(Saved entries)
++++++++

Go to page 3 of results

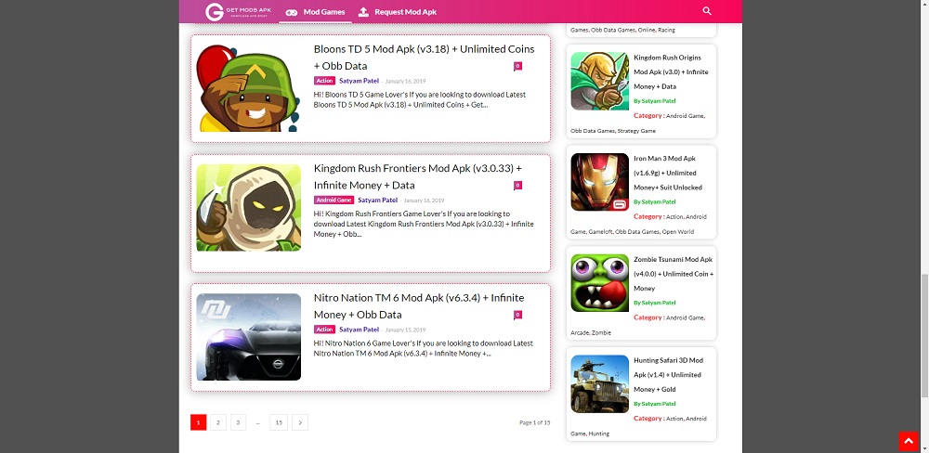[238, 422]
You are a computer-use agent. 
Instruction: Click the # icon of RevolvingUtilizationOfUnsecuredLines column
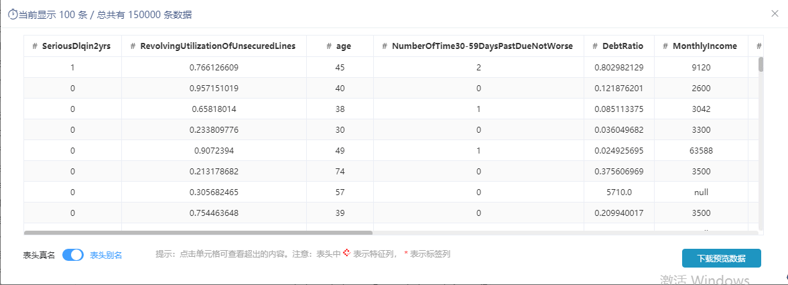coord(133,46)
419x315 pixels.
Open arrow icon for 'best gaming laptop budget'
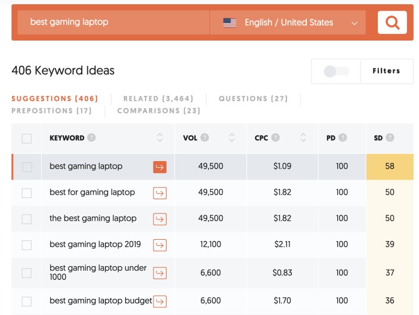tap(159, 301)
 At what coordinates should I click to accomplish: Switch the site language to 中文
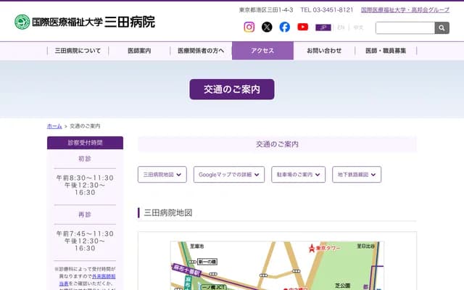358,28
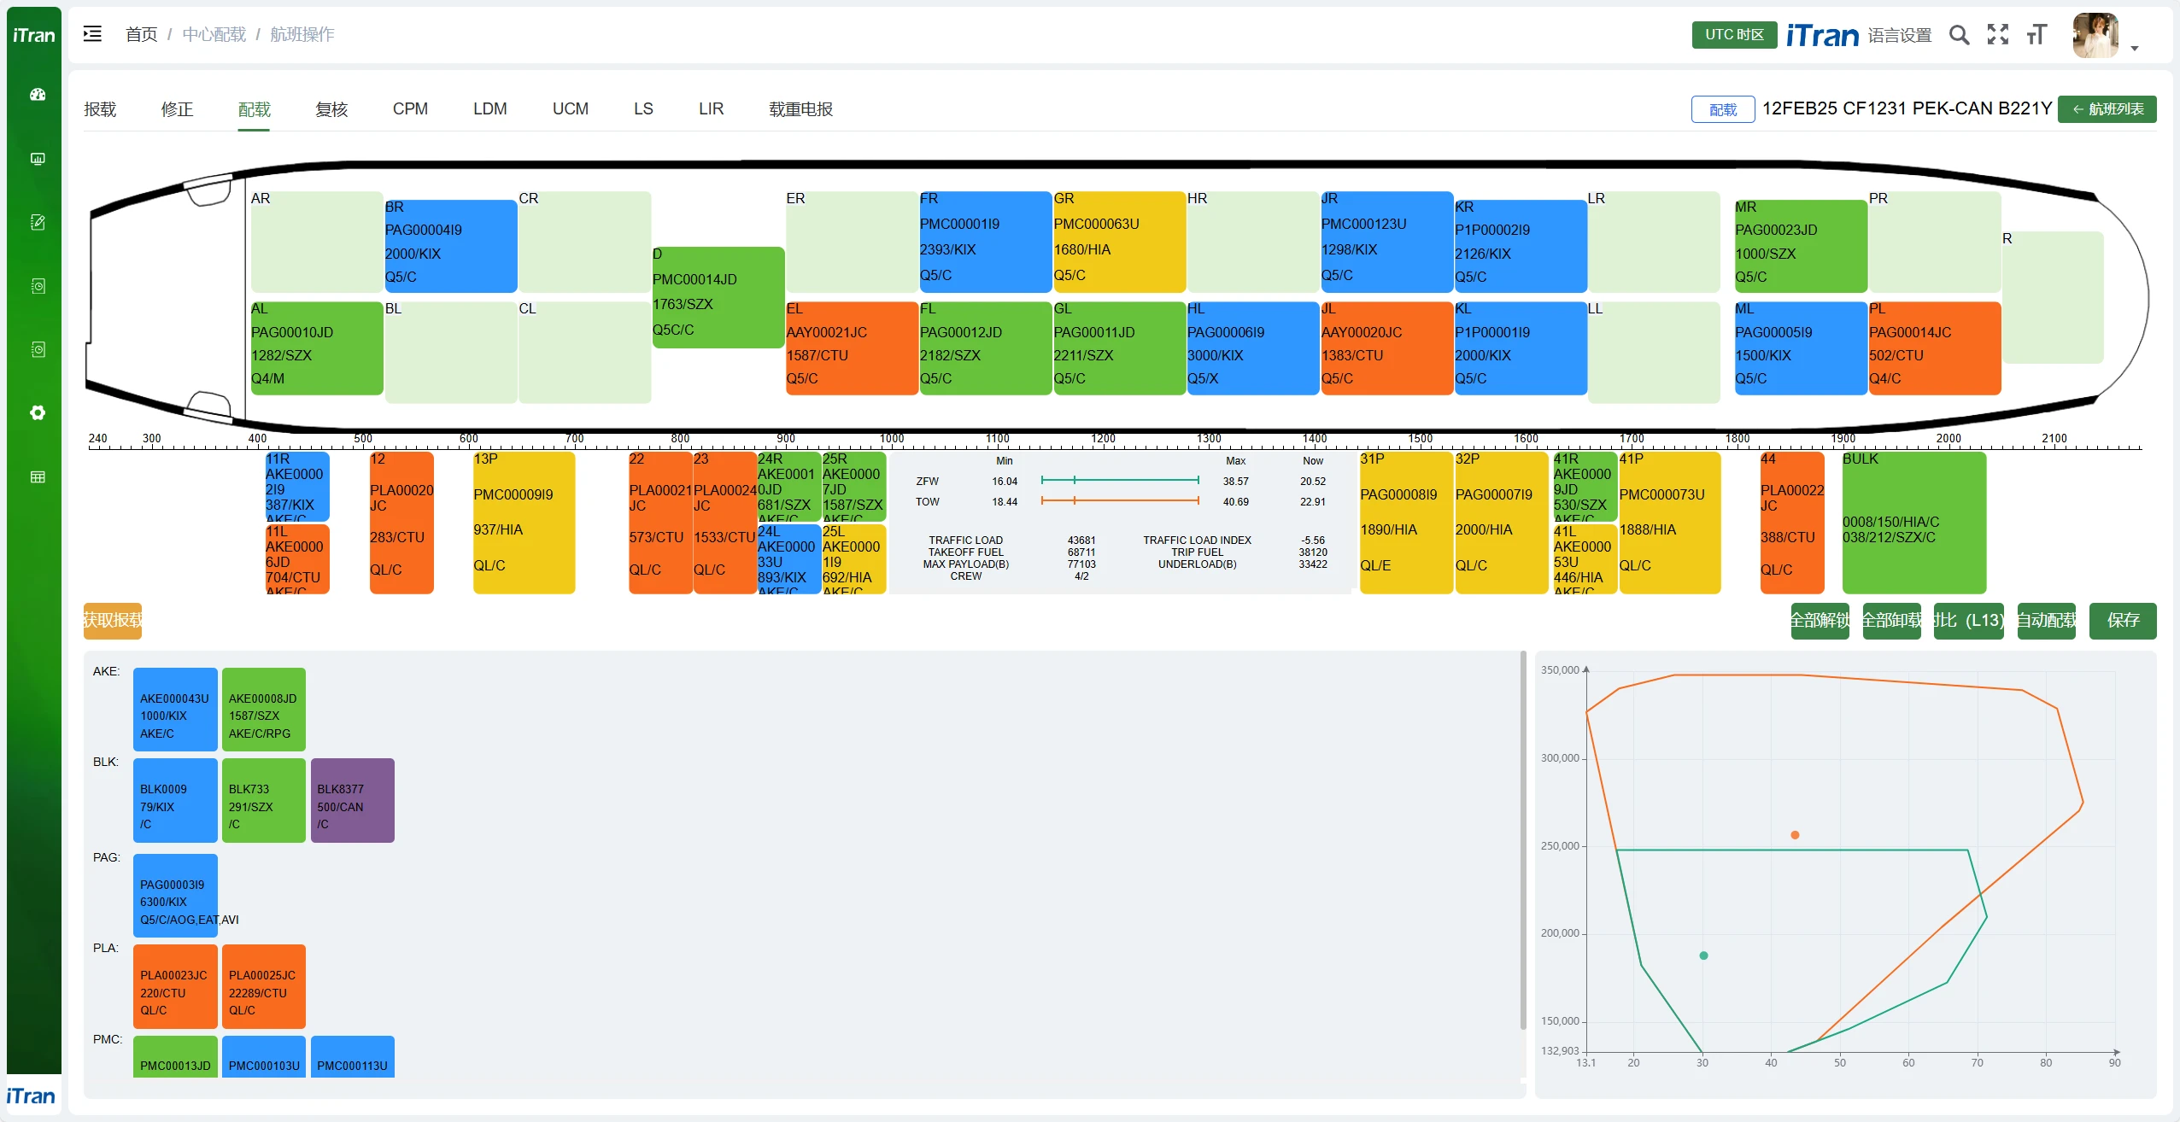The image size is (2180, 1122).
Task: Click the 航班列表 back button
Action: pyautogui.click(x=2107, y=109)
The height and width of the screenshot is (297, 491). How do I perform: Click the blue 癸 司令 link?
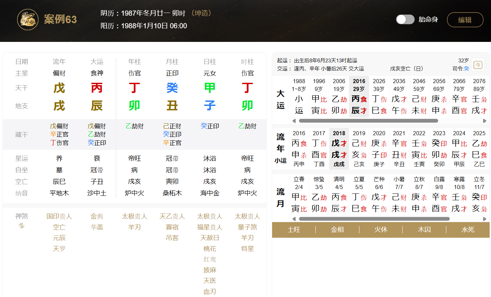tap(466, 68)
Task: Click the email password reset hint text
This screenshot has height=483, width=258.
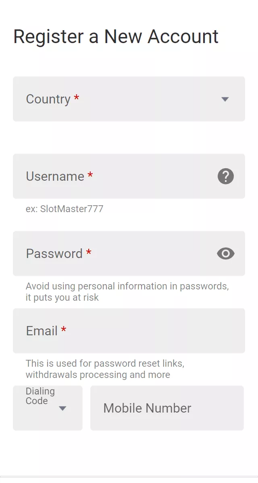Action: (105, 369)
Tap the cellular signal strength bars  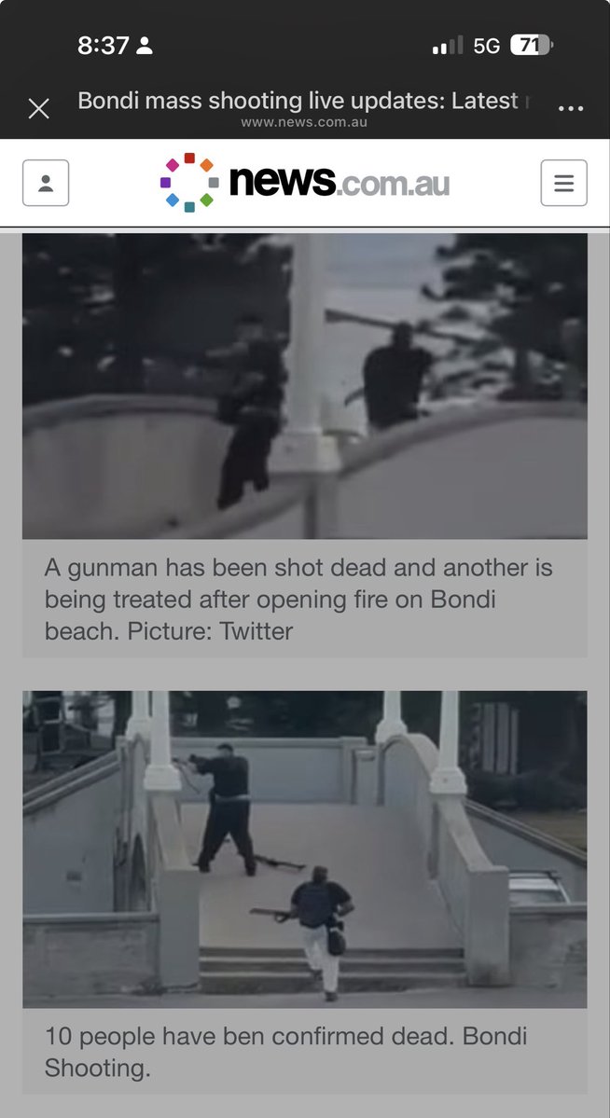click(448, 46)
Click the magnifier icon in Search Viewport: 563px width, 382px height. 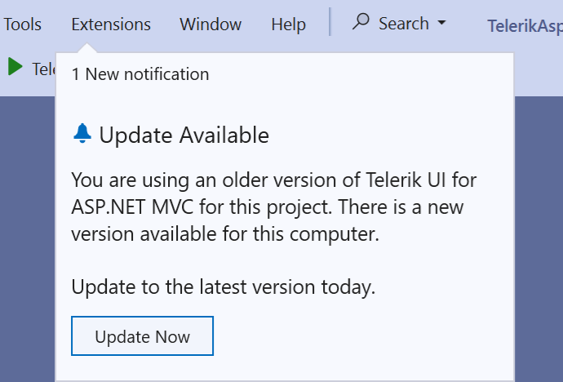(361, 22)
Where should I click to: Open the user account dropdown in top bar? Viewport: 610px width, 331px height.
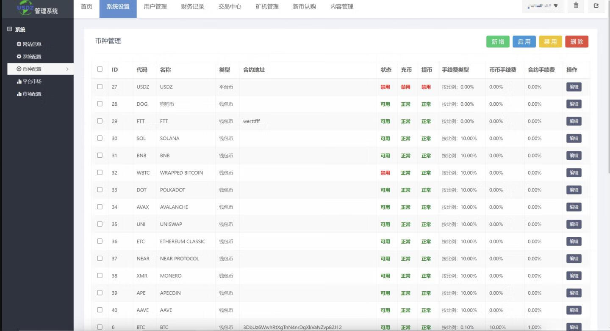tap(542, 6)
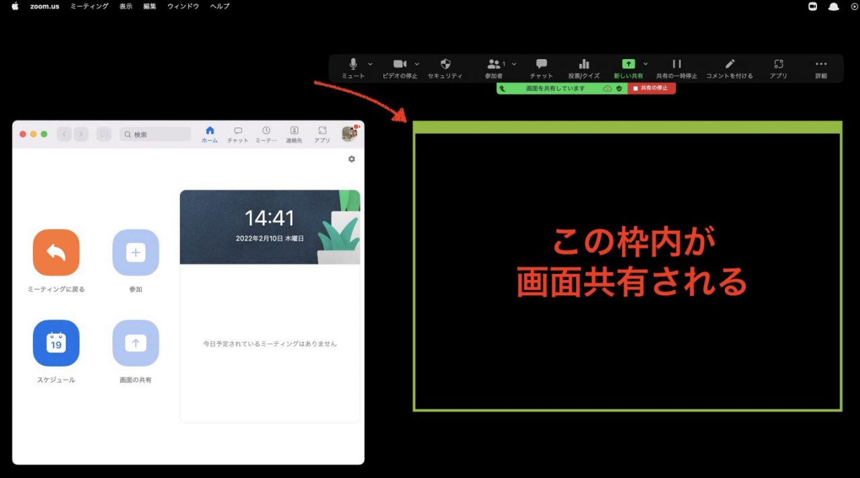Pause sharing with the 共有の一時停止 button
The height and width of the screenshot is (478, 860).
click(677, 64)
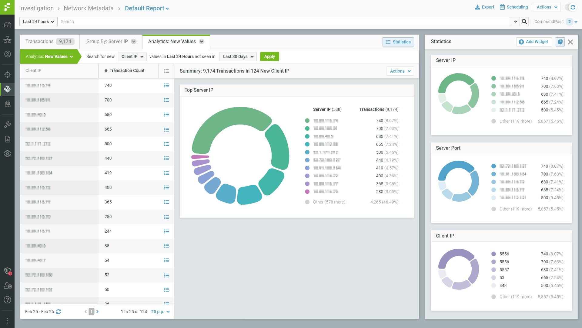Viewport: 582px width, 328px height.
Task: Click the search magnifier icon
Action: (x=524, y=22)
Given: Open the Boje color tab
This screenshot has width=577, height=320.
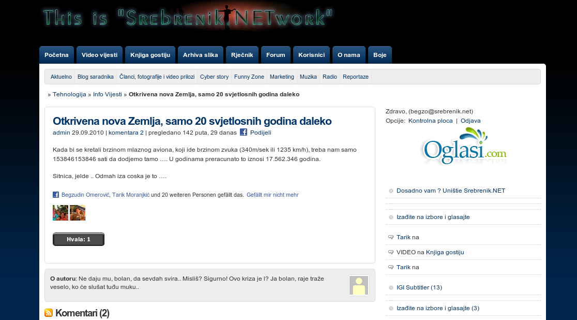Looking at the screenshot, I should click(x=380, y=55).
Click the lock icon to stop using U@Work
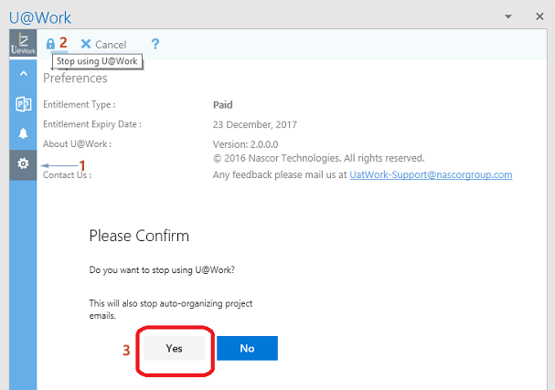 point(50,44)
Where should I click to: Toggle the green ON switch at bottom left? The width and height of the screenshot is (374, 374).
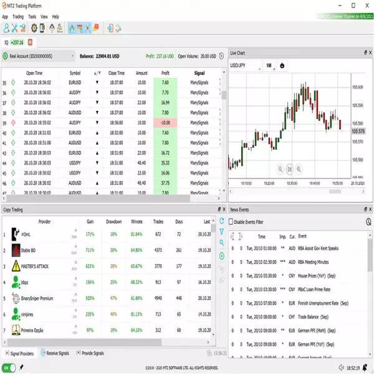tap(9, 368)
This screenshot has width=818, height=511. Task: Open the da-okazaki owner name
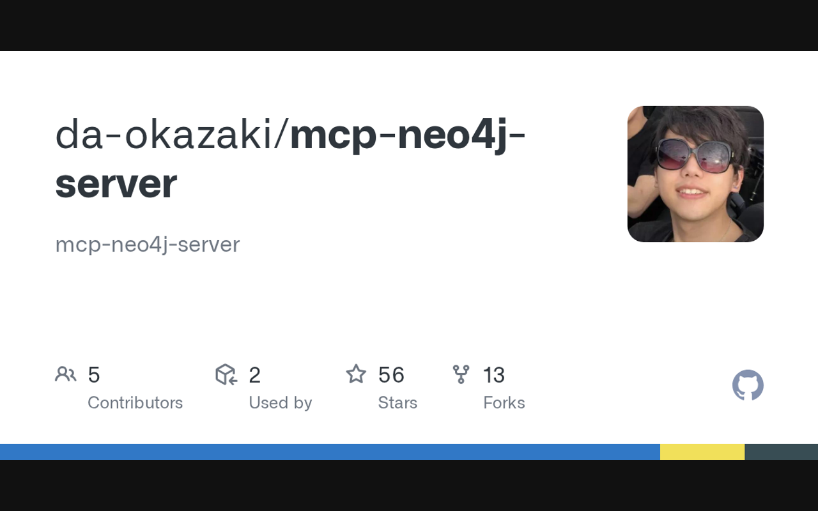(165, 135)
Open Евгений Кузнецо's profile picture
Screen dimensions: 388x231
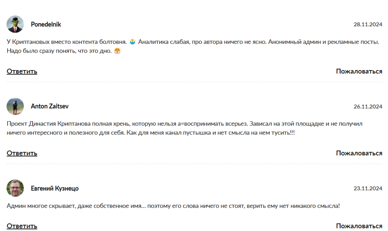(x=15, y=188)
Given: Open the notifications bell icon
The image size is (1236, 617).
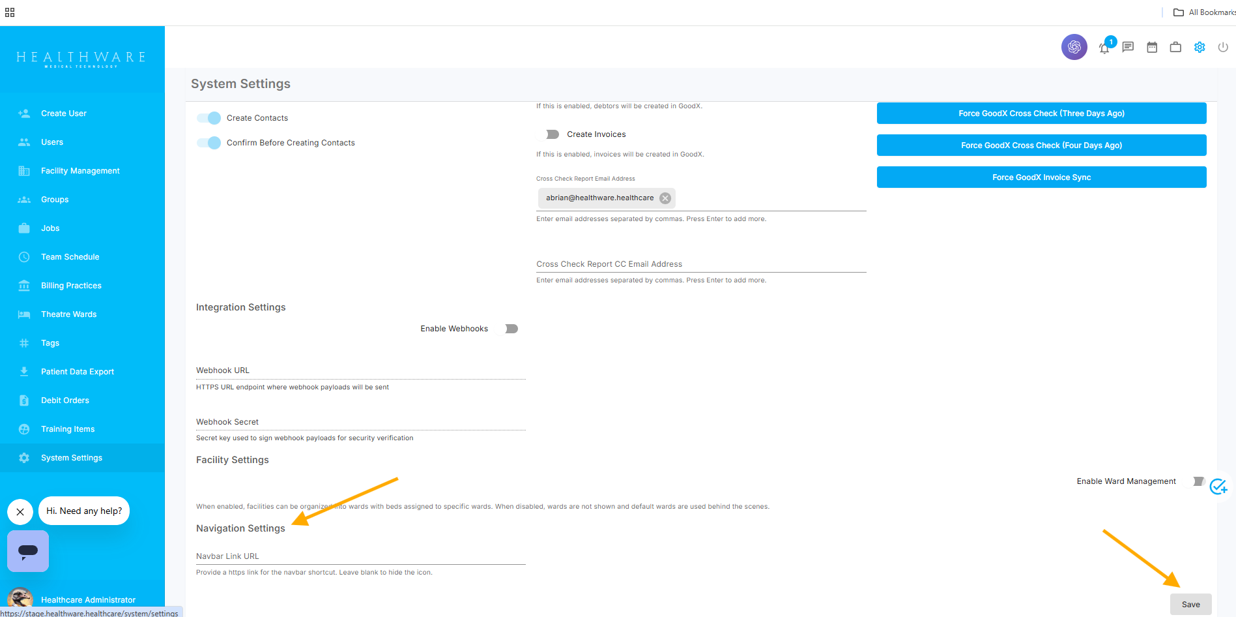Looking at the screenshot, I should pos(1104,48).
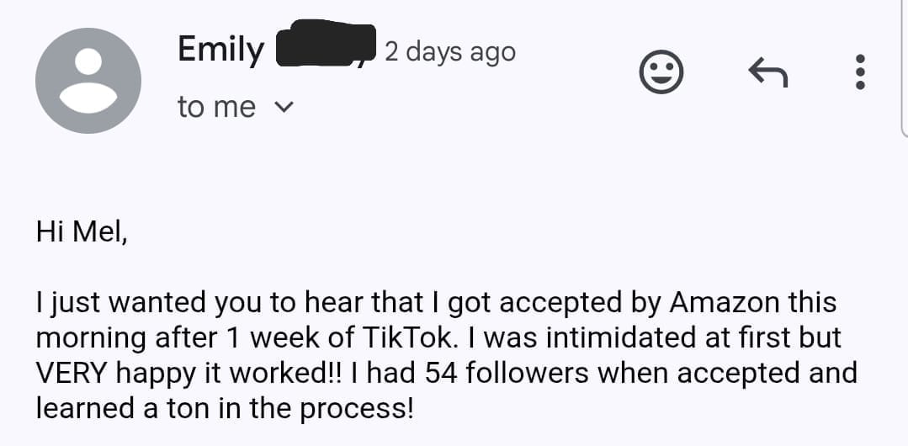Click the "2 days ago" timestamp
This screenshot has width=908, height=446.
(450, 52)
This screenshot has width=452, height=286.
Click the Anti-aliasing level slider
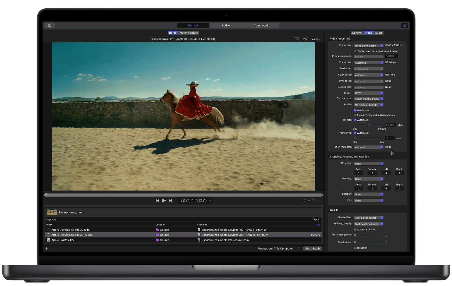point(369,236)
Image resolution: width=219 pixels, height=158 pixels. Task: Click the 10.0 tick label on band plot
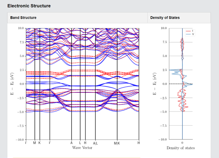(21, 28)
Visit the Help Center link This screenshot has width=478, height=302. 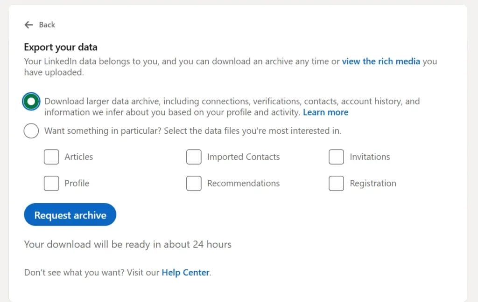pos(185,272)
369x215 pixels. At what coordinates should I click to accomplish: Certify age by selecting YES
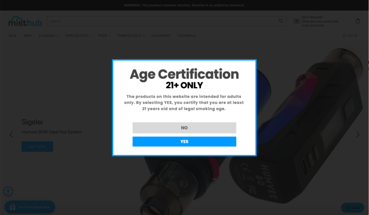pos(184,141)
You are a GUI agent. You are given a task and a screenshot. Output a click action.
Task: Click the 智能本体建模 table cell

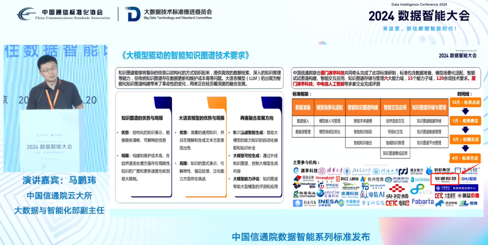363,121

++++++++

__GIVEN INSTRUCTION__: Put the material, from its first line through the line containing "Action: pyautogui.click(x=2107, y=109)", into a JSON list of strings with one string per line. Skip blank lines and leave the pictures out.

__WORKED SOLUTION__:
[
  "Go to page 3 of results",
  "[238, 422]",
  "You are a computer-use agent. ",
  "Instruction: Click the # icon of RevolvingUtilizationOfUnsecuredLines column",
  "coord(133,46)",
  "419x315 pixels.",
  "Open arrow icon for 'best gaming laptop budget'",
  "tap(159, 301)",
  " At what coordinates should I click to accomplish: Switch the site language to 中文",
  "358,28",
  "The image size is (2180, 1122).",
  "Task: Click the 航班列表 back button",
  "Action: pyautogui.click(x=2107, y=109)"
]